*Instructions to follow*:
I would like every line of the records below that contains the word "date" copied.

*** Exercise data Section Begins ***

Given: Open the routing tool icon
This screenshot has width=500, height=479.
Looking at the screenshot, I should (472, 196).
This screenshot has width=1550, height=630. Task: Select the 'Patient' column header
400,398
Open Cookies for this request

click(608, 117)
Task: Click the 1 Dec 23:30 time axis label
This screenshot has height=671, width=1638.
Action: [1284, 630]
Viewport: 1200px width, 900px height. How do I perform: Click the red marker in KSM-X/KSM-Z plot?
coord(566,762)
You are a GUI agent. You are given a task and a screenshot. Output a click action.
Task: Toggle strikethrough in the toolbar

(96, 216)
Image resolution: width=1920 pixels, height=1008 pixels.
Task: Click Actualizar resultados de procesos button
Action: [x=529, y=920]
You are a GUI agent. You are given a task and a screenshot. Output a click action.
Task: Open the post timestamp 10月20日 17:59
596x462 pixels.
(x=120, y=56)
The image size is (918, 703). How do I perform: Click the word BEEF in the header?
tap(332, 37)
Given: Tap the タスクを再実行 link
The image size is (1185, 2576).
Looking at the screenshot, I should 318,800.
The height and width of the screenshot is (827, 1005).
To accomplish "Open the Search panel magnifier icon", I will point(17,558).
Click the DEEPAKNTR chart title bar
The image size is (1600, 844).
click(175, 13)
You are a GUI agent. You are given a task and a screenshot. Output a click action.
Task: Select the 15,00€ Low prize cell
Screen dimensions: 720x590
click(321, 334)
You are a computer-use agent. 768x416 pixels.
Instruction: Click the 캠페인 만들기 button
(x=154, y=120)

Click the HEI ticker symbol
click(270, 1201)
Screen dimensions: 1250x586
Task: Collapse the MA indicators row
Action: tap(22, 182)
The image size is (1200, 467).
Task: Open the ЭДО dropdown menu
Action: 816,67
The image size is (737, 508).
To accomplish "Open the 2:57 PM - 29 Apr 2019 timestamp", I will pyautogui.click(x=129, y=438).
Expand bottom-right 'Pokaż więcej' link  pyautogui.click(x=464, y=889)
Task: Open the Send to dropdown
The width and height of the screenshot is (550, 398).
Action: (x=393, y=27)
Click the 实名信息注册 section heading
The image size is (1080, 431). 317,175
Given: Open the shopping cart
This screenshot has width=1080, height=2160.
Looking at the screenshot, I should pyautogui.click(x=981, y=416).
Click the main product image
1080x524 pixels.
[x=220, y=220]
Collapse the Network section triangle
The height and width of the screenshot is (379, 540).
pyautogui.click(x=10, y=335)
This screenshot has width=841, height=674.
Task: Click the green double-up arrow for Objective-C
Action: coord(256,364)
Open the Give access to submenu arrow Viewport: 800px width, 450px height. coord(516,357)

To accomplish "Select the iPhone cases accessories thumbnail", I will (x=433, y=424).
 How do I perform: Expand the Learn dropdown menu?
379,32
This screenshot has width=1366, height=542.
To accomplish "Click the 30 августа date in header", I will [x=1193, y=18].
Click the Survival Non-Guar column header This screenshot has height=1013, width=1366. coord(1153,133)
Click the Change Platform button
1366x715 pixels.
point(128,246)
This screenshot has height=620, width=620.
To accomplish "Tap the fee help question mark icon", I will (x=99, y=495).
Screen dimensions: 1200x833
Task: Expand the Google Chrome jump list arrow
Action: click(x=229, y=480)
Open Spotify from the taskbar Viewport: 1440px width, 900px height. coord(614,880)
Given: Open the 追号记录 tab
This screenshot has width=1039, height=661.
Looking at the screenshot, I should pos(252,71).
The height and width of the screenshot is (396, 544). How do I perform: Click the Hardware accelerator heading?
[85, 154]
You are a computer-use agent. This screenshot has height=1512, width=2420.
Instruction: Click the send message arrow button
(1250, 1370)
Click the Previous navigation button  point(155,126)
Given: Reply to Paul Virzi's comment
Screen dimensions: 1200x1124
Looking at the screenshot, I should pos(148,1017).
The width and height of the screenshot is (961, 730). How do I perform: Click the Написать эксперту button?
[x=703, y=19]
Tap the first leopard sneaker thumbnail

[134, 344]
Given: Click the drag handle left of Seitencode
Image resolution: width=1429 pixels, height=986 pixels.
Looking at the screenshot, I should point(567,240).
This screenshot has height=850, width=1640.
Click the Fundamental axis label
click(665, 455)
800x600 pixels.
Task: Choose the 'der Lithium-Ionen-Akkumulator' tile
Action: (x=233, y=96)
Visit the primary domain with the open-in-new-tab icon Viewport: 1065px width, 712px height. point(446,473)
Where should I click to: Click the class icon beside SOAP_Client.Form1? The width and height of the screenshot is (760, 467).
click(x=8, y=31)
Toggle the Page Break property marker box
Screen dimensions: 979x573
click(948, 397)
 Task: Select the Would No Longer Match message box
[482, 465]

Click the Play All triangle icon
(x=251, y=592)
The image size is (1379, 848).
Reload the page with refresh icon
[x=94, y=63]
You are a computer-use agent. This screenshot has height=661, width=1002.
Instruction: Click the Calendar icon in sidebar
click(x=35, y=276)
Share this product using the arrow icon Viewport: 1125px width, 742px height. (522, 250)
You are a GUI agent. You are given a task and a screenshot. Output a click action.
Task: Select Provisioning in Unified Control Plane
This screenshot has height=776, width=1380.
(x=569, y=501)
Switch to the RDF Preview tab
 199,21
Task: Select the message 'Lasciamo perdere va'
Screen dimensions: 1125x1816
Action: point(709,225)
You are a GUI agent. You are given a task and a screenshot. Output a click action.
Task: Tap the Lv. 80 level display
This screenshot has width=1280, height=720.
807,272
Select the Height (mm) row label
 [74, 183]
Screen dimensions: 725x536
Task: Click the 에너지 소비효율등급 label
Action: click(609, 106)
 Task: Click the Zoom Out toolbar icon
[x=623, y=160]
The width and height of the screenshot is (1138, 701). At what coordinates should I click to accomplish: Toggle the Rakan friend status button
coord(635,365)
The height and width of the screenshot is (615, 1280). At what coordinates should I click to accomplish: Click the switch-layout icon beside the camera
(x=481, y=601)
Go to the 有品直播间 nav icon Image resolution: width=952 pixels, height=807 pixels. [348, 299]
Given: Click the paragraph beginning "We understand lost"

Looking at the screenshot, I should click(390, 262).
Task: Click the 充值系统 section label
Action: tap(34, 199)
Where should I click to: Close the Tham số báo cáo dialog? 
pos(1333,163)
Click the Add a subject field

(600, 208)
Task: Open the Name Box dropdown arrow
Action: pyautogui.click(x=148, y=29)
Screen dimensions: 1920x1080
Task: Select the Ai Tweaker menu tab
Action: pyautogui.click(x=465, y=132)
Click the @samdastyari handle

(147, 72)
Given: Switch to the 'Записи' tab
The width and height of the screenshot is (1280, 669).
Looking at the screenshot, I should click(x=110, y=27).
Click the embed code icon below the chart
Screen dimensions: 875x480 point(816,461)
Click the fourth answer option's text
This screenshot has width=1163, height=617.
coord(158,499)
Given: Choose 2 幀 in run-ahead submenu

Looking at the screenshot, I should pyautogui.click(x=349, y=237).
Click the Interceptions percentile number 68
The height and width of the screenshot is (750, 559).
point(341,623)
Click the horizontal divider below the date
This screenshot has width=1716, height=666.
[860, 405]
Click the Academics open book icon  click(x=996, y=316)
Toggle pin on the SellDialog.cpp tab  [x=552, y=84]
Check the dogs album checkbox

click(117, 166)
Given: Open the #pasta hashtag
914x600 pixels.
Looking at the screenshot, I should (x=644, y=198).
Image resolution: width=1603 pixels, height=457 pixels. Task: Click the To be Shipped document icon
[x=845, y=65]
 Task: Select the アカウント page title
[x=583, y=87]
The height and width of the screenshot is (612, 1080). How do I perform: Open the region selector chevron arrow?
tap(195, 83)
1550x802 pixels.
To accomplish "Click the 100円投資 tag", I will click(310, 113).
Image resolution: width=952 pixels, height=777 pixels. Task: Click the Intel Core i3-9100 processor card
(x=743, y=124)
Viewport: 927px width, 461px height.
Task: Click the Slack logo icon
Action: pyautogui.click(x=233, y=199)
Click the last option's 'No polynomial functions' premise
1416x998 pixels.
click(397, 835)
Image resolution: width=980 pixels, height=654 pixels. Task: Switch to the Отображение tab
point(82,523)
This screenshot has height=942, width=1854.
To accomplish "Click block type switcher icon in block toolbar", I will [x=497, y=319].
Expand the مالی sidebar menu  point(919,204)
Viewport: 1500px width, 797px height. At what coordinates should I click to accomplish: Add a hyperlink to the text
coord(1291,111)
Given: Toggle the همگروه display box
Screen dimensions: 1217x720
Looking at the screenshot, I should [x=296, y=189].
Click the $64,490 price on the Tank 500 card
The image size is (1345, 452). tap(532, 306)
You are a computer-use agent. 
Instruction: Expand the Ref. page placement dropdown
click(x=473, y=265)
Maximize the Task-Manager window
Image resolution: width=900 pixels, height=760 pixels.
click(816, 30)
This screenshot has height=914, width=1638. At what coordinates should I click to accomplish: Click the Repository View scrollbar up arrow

*** Exercise data Section Ends ***

*Written solution*:
To accomplish "Click the 30 августа date in header", I will [x=1193, y=18].
Click the horizontal divider below the date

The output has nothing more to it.